Benchmarks • A sample of the task domain • Effective and affordable way to experiment • Well-defined performance measurements • Used in several areas: • Speech understanding, information retrieval, pattern recognition, data warehousing and OLAP, etc. • Help to eliminate unpromising approaches and exaggerated claims
Argument: Demos are sufficient • Demos provide proof-of-concepts in the engineering sense. • Illustrate a potential, but depend on observers’ imagination and extrapolation. • Do not produce solid evidence. • Not a substitute for the scientific process. • Satisfactory when presenting a radically new idea or a significant breakthrough. • e.g., first compiler, time-sharing system, OO language, web browser, etc. • Demos don’t investigate cause/effect, don’t provide (statistically) quantifiable results
Examples of questions for experimentation • Introduce theories of how requirements are refined into programs and test them. • Deeper understanding of what is intelligence. • Quality of human computer interactions. • Relative merits of parallel machine models and algorithms. • Behavior of algorithms on typical problems.

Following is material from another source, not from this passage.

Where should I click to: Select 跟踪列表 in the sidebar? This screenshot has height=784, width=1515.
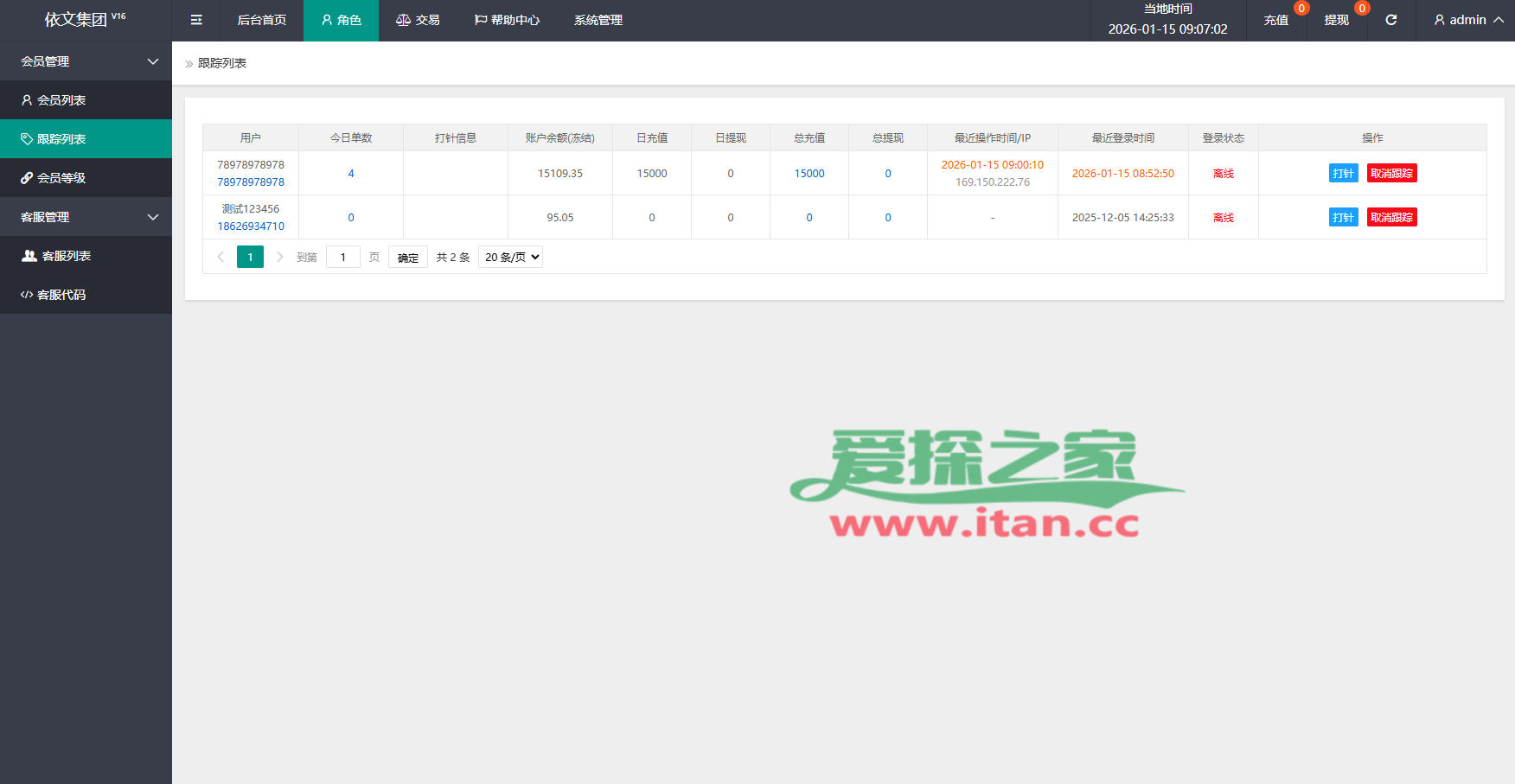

Argument: Too much noise (too many variables to control) • Too many variables make experimentation hard. • No more than in other fields, this is just laziness • Human subjects experiments are particularly difficult but other fields have developed many techniques for addressing these difficulties • Benchmarking can simplify many questions in CS. • Benchmark development can help • Composition of the benchmark is subjective, and so the weakest link. • Is the benchmark representative enough? • Evolve over time to be close to what needs to be tested.
Argument: Progress will slow • (e.g. requiring experimentation with every paper will prevent ideas from emerging.) • We are wasting time by targeting unproductive research and development, productivity might actually improve given more experimentation. • There’s no reason for prohibiting conceptual papers and papers formulating new theories or hypotheses. (It’s a question of balance.)

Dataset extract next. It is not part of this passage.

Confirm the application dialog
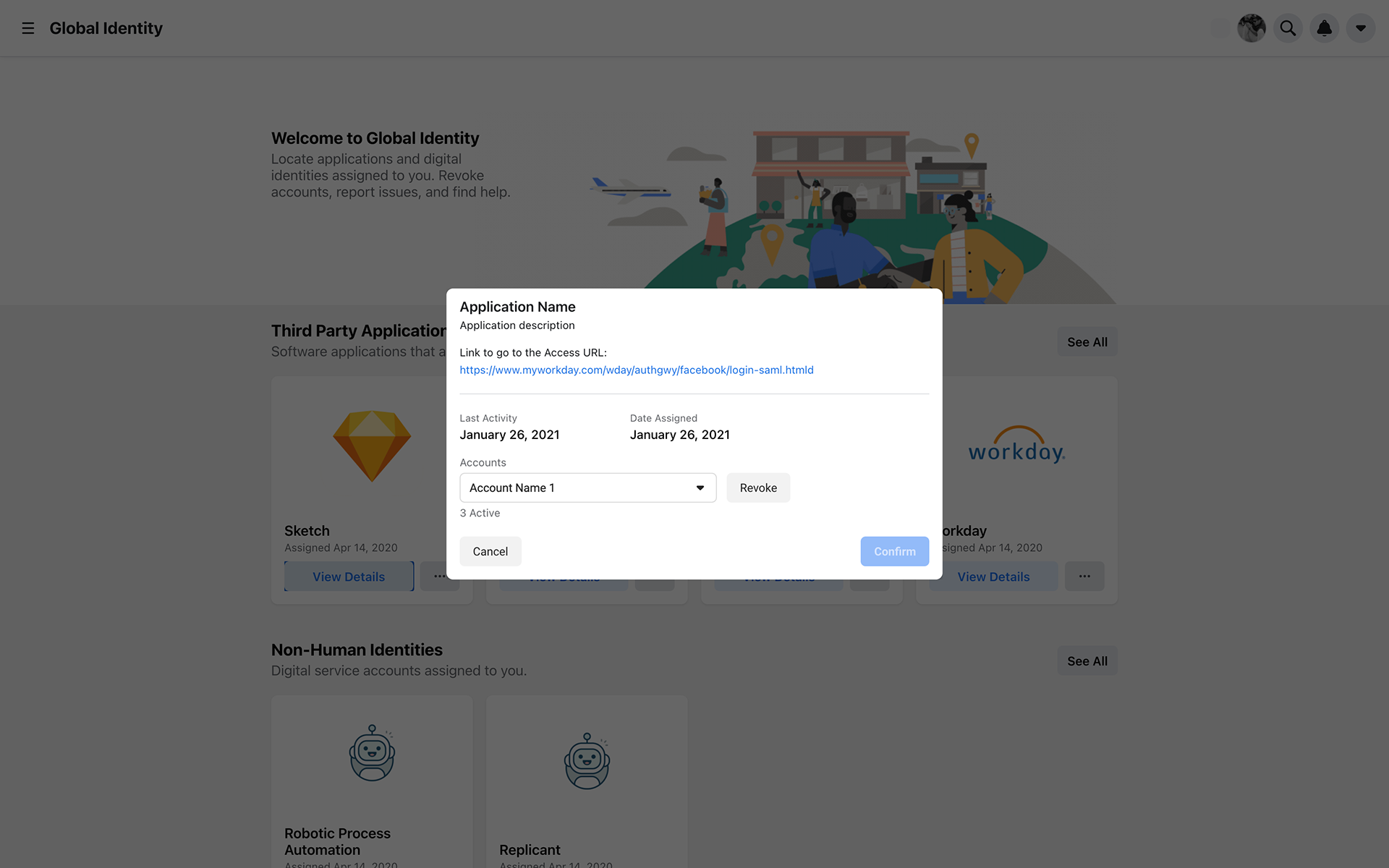 (894, 551)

Argument: Technology changes too fast • Technology changes too fast, experiments are nonrelevant by the time they’ve been completed. • Response: • Experiment focus is then too narrow • Consider instead the bigger picture (e.g. fundamental underlying questions, not ephemeral concerns.)

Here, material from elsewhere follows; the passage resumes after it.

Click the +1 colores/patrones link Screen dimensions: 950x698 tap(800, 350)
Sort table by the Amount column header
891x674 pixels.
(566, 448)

Argument: You’ll never get it published. • Response: • Can be true, especially when you run into reviewers who don’t understand empirical science! • But this has been changing. Still, a painful process of education in empirical research methods continues to be needed.
Potential Substitutes for Experimentation • Feature comparison • Okay sometimes, but it isn’t science. • Intuition • There are plenty of examples of times when intuition has been wrong • Expert judgment • Get real. Science is built on skepticism.
Concepts Vs Experiments • Rapid publication of novel concepts and new hypotheses is important. • But questionable ideas need to be weeded out by meaningful validation. • Then scientists can concentrate on promising approaches • Need for balance.
Problems with experiments • Unrealistic assumptions, manipulated data • Failure to provide details for repeating experiments • Results over-interpreted, or do not generalise • Scientific process can self-correct errors, hoaxes and even fraud.
CS as a harder science • Most papers take small steps forward. • Scientists should create models, formulate hypotheses and test them using experiments. • Competing theories: new theory replacing old lead to paradigm shifts • In physics, but not so evident in CS • Physical symbol system theory Vs knowledge processing theory in AI. • A theory needed for behavior of algorithms on typical problems.
Conclusion • CS research used to rely far less on experiments than most other disciplines. • A good case exists for more experimentation. • Conventional scientific methods have made CS a ‘hard’ science. • Balance between theory, engineering and experimentation needed.